Bay Area officials want to purchase your hotel. Here’s why and what you should know

Bay Area officials want to purchase your hotel. Here’s why and what you should know

California Gov. Gavin Newsom's recent state budget allocates $600 million in federal funding for Project Roomkey, a program for counties to purchase local properties that would be used for permanent supportive housing for homeless residents.

California Gov. Gavin Newsom’s recent state budget allocates $600 million in federal funding for Project Roomkey, a program for counties to purchase local properties that would be used for permanent supportive housing for homeless residents.  OFFICE OF THE GOVERNOR

https://www.bizjournals.com/sanfrancisco/news/2020/07/30/bay-area-officials-sprint-project-roomkey.html

By   – Staff Reporter, San Francisco Business Times
 Updated 

A new state initiative is granting Bay Area officials about $100 million to purchase permanent housing for the homeless, opening a potential exit route for some struggling hotel owners.

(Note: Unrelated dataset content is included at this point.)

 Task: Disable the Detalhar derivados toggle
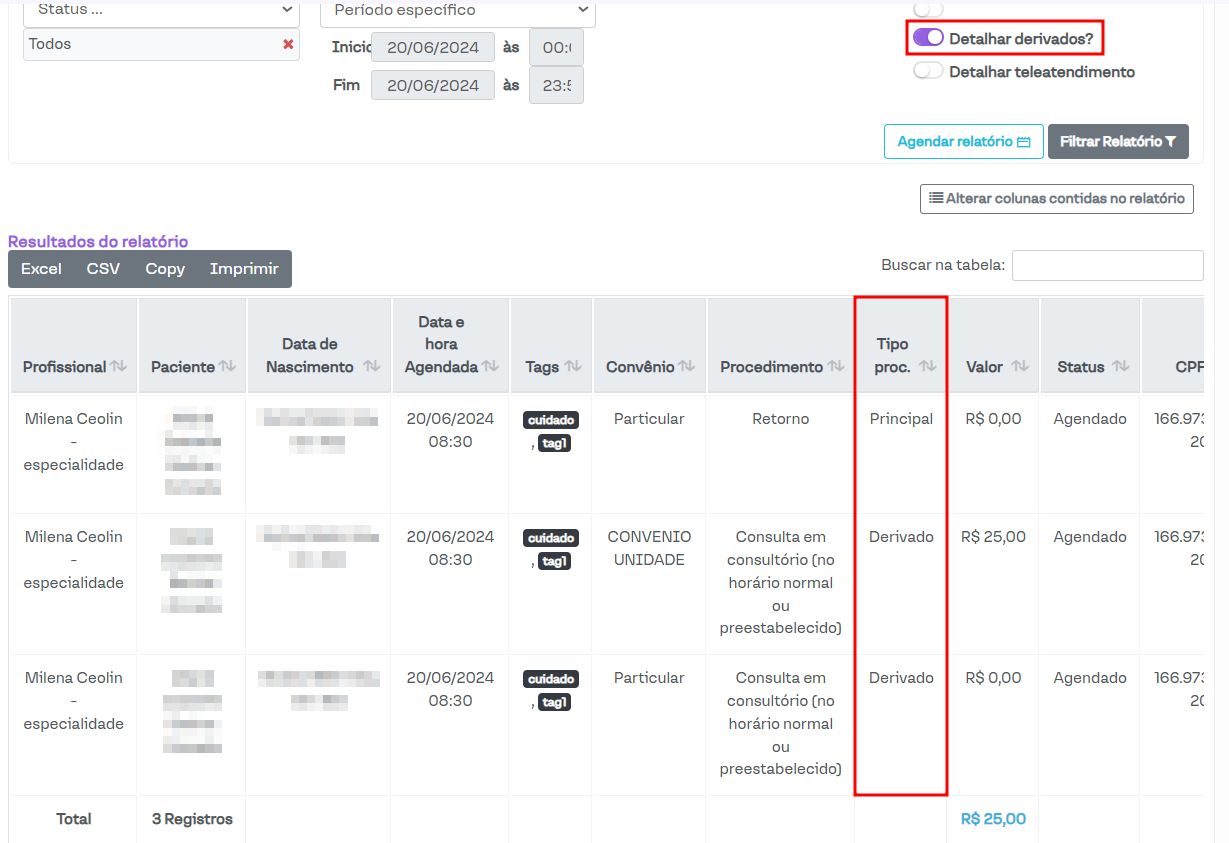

It’s part of Project Roomkey, a project which aims to build on the temporary use of hotels to house the homeless during the pandemic, encouraging counties to buy hotels, motels and apartment buildings for long-term use as supportive housing. As part of his latest state budget, Gov. Gavin Newsom recently said there was $600 million in federal relief funding available to California counties to participate in the program. The state will begin distributing these funds Aug. 13.

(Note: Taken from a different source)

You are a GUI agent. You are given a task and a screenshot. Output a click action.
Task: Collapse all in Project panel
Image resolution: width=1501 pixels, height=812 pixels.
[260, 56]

But the funding will expire if it’s not used by the end of the year, which has sent officials in at least three Bay Area counties — Alameda, Contra Costa and San Francisco — sprinting to talk with hotel property owners possibly interested in selling, the San Francisco Chronicle reports.

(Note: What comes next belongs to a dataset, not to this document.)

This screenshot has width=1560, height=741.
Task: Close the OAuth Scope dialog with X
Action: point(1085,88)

Here are a few of the factors that will help determine how many of these deals get done:

• Budget hotels were already being squeezed, and some are inclined to leave as soon as possible.

Even before the pandemic, hotels in the Bay Area had seen net operating income decline in recent years in spite of rising revenue as the cost of labor — hotels’ consistently largest expense — accelerated. That’s left budget hotels, more dependent on volume of guests, in an especially tight bind as visitor numbers have cratered.

A full rebound is expected to be years away and hotels face higher costs of operating under Covid-19 protocols, especially in San Francisco. It gives budget hotel owners a particularly strong motivation to capitalize on their assets now, especially if the city is willing to offer more than distressed value.

“This is a time for owners (to sell), if they have someone who is going to offer a fair market price and not a Covid price,” said Alan X. Reay, President of Irvine-based Atlas Hospitality Group, a consultancy for hotel buyers and sellers. “I don’t think I’d be talking to any of them who wouldn’t say, let me look at this.”

• Borrowers may be running out of runway.

Another factor pushing hotel owners is the looming possibility of their lenders changing their tune about loan repayments. Reay said banks have mostly deferred payments to this point, taking significant pressure off of hotels that were virtually closed for business over the last four months.

That’s not going to last. Lenders could soon start — in some cases, they may already be starting — to put pressure on hotel owners to make payments or go into default. Or, a bank might put those hotel loans on the market for a so-called “loan-to-own” company that sniffs out such opportunities.

As a hotel owner in that hypothetical scenario, Reay said “I’m going to be super motivated to deal with Roomkey. You’re not dealing with your friendly loan officer.”

“There’s a good opportunity here (for cities) to go to these larger hotels and say, ‘Hey, we’ll take this off the books, you’re going to lose it to the lender anyway.'”

• There’s a lot more at play than a typical real estate deal.

For counties, acquiring a hotel property for these purposes involves much more than the real estate transaction. Local officials need to factor in the costs and infrastructure for staffing, insurance liability and the wrap-around services involved with caring for vulnerable populations. Mayor Breed and city officials have brought up this issue repeatedly in describing the challenges of the temporary program housing vulnerable populations in San Francisco hotels.

• Still, the incentive for city and county officials to buy these assets is in some ways higher than it’s been in decades, Reay said.

Historically there have been tremendous obstacles in converting hotel properties into affordable housing projects — zoning complications, NIMBY resistance, reluctance from local governments to lose the revenue stream of transient occupancy taxes.  Project Roomkey sidesteps all of this, delivering both the funds and incentive to move quickly at the same time.

“It’s not a good situation to be in from a hotel owner’s standpoint,” Reay told me. “But for a city or state looking to pick up assets? It’s probably the best time in 30 years.”